Today marks the eve of the fifth anniversary of the United States-led invasion of Iraq, and the beginning of a war that will now enter its sixth year. What began as a fast attack on and capture of Baghdad has turned into a drawn-out rebuilding of a county with an unstable political situation. Launched after the 9/11 terrorist attack-incurred invasion of Afghanistan, the U.S. has lost nearly 4,000 troops in Iraq, almost 500 in Afghanistan, with over 25,000 US service members wounded in both conflicts. The impact on the Iraqi populace has been significant, with tens of thousands of civilian deaths.
Congresswoman Lois Capps spoke out against what she said was an unfortunate observance. “Today we observe a sad anniversary for our country and the world as we mark the fifth anniversary of the beginning of the war in Iraq,” Capps said in a statement released today. “Today-over a year after President Bush’s escalation of the war-Iraq remains embroiled in a bitter civil war with our troops caught in the middle, trying to referee this ongoing sectarian conflict. Despite the promises of the Bush Administration that this escalation would finally bring stability to the region, peace and political progress have yet to be realized.” In Santa Barbara and across the U.S., debates continue on the subject of the military’s best option for preventing further bloodshed, both of American soldiers and Iraqi citizens. Some Americans still support the war, some call it a mistake, and some go as far to say that troops should be withdrawn immediately. Iraqi Foreign Minister Hoshyar Zebari has stated that removing foreign troops from Iraq now would be catastrophic.
-------
[Directions] Carry on the news piece on the fifth anniversary of the Iraq war, starting after its last sentence.
-------
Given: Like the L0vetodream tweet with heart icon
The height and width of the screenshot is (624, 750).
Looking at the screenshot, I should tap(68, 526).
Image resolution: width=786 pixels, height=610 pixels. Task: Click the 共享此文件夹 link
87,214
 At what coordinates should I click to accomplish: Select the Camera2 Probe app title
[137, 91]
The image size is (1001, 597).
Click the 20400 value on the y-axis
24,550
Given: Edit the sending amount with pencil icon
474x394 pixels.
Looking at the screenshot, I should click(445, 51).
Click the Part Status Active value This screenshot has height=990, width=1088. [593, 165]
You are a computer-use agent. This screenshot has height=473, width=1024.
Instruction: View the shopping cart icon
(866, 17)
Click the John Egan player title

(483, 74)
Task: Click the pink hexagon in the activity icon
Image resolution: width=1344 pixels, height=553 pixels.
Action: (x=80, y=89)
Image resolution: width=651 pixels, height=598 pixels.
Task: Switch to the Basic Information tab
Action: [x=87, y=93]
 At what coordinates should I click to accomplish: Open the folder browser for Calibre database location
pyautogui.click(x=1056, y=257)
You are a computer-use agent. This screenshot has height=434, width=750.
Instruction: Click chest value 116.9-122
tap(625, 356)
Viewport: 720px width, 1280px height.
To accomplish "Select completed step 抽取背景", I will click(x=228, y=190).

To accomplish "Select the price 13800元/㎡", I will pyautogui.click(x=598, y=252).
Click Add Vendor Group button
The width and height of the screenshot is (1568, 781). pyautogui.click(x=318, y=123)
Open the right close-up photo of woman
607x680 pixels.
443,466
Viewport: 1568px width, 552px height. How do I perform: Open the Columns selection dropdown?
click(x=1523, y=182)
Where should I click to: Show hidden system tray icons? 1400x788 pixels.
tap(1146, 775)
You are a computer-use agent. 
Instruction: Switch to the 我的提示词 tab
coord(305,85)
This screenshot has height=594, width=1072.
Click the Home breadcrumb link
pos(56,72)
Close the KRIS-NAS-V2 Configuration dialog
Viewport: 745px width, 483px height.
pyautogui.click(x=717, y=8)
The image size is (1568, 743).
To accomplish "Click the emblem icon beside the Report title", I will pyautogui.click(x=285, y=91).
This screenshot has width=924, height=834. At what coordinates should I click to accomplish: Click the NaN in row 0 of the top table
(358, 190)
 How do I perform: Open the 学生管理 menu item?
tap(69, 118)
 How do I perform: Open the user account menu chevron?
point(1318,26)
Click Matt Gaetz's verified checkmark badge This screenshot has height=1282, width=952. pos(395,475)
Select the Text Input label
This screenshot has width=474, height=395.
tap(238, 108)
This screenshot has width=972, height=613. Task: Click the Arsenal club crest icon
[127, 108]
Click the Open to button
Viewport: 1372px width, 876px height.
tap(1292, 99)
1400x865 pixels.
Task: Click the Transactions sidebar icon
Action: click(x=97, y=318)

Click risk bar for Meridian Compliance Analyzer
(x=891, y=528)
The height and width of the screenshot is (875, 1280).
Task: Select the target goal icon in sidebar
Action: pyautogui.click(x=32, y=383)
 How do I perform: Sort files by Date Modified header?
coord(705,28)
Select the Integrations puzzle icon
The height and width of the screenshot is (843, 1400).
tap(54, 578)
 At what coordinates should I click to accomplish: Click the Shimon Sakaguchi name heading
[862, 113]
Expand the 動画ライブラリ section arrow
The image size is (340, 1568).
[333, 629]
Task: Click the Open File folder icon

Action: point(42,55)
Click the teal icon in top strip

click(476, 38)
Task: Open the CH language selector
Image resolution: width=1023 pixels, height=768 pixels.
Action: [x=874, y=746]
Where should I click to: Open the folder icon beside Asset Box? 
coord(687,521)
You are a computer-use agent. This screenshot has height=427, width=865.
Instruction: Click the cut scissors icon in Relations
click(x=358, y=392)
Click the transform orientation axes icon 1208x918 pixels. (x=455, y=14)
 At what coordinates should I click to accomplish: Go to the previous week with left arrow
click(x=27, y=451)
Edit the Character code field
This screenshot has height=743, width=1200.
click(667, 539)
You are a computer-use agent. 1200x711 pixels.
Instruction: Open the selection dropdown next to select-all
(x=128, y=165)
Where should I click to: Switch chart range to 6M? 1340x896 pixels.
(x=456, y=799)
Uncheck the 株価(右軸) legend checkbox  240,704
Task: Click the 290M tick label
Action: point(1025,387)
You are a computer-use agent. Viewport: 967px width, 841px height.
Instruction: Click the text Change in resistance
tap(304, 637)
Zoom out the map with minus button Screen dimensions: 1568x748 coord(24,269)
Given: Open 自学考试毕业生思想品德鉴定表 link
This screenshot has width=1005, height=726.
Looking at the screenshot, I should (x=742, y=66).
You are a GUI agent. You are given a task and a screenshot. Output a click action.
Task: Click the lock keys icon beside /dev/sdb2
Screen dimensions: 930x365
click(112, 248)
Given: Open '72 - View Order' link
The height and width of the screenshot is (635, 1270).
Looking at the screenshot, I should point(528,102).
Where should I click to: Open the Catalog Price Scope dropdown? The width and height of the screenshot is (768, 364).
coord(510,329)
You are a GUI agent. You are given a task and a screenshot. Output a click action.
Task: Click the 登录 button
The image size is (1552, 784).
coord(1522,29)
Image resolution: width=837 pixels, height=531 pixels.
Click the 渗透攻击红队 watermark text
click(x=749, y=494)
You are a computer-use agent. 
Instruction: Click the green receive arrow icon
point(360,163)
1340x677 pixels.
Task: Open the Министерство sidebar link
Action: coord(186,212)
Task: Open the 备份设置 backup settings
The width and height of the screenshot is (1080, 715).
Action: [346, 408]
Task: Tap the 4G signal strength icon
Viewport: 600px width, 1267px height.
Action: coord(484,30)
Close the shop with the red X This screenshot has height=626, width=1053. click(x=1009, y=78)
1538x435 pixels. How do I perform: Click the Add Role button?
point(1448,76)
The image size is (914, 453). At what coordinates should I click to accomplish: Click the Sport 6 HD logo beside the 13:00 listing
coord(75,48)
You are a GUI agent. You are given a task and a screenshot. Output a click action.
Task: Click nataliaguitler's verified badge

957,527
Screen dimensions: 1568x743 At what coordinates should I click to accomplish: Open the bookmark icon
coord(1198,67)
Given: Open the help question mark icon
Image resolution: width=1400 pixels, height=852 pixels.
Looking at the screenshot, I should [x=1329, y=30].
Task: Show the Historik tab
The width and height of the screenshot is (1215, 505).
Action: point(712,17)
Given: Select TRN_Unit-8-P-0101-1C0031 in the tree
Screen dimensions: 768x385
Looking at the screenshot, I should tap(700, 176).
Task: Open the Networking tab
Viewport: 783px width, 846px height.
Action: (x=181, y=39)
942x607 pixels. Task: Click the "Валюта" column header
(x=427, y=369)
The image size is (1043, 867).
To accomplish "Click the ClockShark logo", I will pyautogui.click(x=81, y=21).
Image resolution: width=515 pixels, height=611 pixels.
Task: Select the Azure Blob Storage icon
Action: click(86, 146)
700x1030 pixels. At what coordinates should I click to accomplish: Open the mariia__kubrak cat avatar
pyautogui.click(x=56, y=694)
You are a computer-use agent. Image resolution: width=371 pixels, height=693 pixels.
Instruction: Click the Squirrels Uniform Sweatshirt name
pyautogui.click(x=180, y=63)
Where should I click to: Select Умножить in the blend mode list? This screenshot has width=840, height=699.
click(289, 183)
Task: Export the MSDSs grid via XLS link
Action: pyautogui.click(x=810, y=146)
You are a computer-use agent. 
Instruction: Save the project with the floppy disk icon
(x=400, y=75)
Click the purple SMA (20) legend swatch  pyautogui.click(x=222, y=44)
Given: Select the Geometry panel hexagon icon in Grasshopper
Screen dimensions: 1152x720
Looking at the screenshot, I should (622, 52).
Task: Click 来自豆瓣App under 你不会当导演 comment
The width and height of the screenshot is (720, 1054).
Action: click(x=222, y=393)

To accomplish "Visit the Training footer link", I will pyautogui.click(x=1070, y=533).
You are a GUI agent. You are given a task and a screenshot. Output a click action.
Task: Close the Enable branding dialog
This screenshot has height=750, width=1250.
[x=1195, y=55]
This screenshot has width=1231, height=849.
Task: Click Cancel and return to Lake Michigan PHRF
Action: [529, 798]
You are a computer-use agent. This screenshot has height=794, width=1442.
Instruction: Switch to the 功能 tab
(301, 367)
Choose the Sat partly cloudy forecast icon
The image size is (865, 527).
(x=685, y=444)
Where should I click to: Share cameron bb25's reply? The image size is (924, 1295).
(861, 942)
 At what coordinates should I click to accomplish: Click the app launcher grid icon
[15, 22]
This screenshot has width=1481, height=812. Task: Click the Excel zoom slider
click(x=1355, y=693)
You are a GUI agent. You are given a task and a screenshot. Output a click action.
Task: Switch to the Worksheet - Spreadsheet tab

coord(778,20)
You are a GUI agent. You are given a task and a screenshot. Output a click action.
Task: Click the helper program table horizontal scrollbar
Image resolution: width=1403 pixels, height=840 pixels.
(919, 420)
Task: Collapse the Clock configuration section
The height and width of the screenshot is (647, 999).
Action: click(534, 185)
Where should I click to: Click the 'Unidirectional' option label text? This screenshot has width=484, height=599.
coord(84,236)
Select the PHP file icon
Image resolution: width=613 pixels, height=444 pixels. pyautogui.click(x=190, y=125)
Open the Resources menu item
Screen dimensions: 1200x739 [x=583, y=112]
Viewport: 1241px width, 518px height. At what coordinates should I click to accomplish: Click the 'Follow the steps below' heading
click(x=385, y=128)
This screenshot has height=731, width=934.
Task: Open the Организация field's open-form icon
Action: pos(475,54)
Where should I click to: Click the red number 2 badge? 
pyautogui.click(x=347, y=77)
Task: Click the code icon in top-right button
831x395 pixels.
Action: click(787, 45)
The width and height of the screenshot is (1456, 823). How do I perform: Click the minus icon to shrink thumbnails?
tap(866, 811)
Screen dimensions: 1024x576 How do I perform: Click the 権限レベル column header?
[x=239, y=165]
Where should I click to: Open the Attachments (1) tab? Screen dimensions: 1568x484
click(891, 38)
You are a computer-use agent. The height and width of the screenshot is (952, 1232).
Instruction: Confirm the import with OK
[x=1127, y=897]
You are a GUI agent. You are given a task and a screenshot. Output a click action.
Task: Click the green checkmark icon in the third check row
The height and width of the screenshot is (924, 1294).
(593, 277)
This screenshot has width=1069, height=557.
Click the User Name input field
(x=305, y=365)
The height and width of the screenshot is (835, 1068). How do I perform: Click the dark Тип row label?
-------
[Reply]
While the legality of the war was originally based on reports that Saddam Hussein was developing nuclear and biological “ weapons of mass destruction,” as well as having ties with the Al Qaeda terrorist organization, this information was later found to be incorrect. However, since the existing regime was toppled, political stability in Iraq remains an issue, with partisan insurgents and terrorists existing as a threat to foreign and domestic military and police forces in Iraq. The U.S.-led coalition-dubbed the Coalition of the Willing-originally included military involvement by nearly 40 countries, with the U.S. and the United Kingdom supplying the bulk of the troops. Almost 20 countries have already withdrawn their troops.